Taking advantage of a weakening central government control by an Arab Spring-inspired uprising last year, the militants had overrun most of Abyan, capturing Zinjibar, Jaar, Shuqra and several other villages.

But on May 12, Yemen's military launched an all-out offensive to recapture the lost province. The army and local militiamen have succeeded in taking over all of Abyan's towns except for Mahfad where jihadists still have a strong presence.

Meanwhile, landmines the jihadists had laid in Abyan before fleeing have killed at least 35 people in the past 10 days, officials said.

Twenty-seven people were killed only in the provincial capital of Zinjibar, while eight died on the outskirts of the town of Jaar.

"Landmine explosions in Zinjibar have left 27 people dead" since the army, backed by local militiamen, drove out Al-Qaida militants from the capital of the province on June 13, said Zinjibar deputy mayor Ghassan Sheikh.

He said of the 27 people killed, nine died on June 14 while returning to Zinjibar from where they had fled after the militants seized it in May 2011, local official Mohsen Saleh said.

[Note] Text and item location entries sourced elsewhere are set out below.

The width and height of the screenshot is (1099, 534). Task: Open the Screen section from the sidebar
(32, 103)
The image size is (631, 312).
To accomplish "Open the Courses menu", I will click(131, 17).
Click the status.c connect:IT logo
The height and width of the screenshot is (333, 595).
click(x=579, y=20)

Sheikh said the Yemeni army has so far been unable to clear all the landmines, adding the explosives were sown in most streets of Zinjibar.

"Most of Zinjibar's residents have been unable to return yet" from the main southern city of Aden to their town which has been totally destroyed by the fighting, he said.

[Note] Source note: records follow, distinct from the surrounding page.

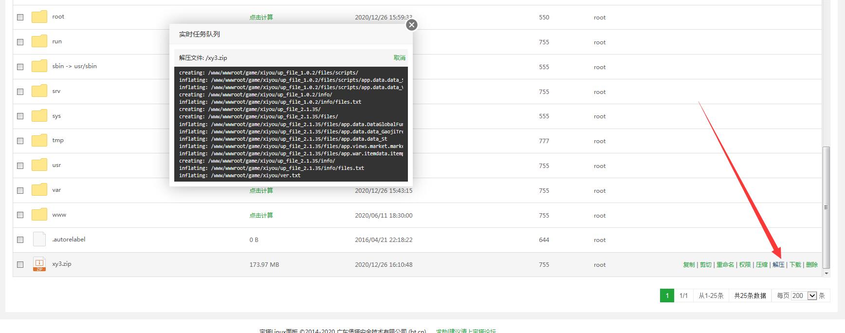The image size is (845, 333).
Task: Calculate size of www folder
Action: [261, 215]
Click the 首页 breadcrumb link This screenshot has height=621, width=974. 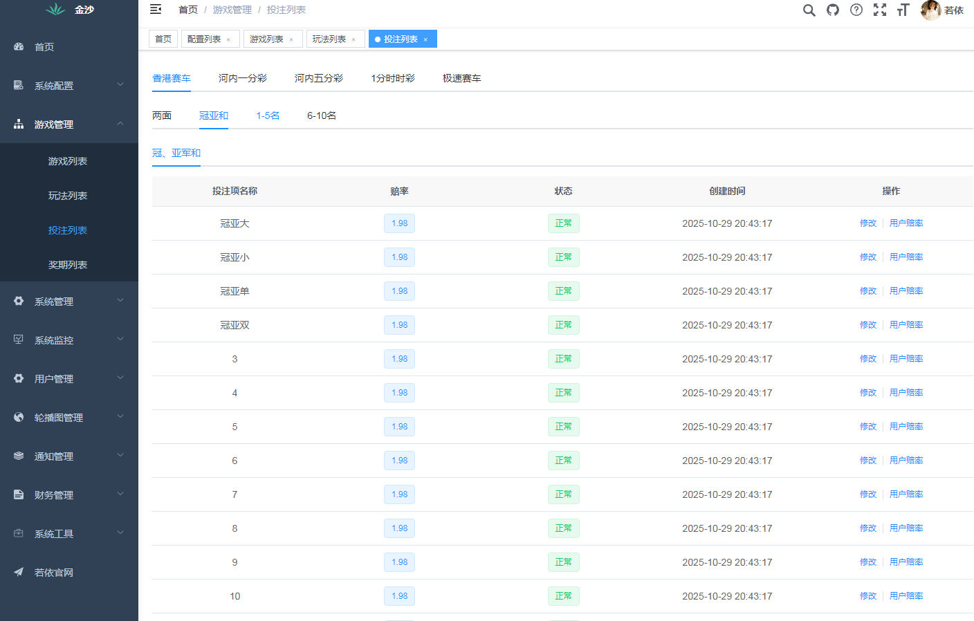187,10
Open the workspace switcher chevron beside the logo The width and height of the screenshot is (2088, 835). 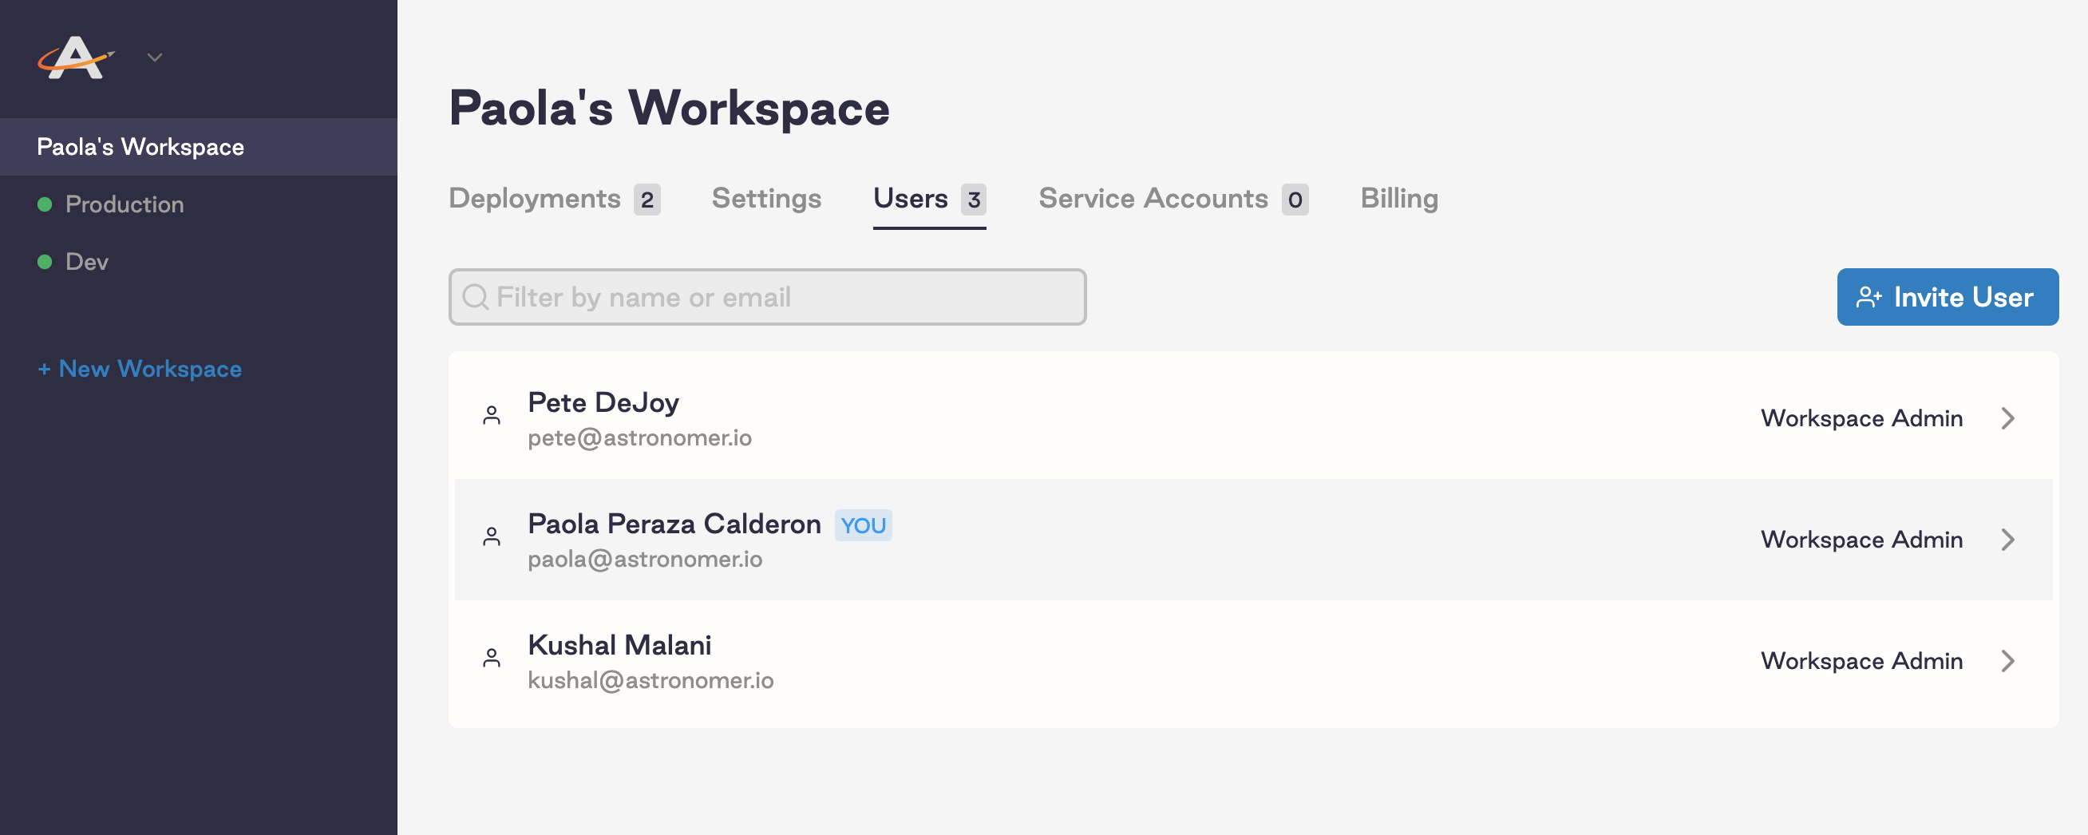155,57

Eight other civilians were killed in similar landmine blasts on the outskirts of the nearby town of Jaar which was a major stronghold of Al-Qaida since last year, rights activist Wahid Abdullah said.

On Friday, the new army commander for the south, Major-General Naser al-Taheri, vowed to continue the fight against Al-Qaida.

He replaced General Salem Ali Qoton who was assassinated by an Al-Qaida suicide bomber on Monday.

Taheri vowed that his predecessor's killing will only "make us more determined... to hunt these terrorist groups in their hideouts until the nation is cleansed from their evil," state news agency Saba quoted him as saying.

Qoton, who had led the five-week-long offensive against the jihadists in Abyan and Shabwa provinces was killed along with two of his aides, when a Somali suicide bomber threw himself on his vehicle in the regional capital Aden.

U.S. officials have repeatedly described Yemen-based Al-Qaida in the Arabian Peninsula as the most dangerous of the jihadist network's worldwide affiliates.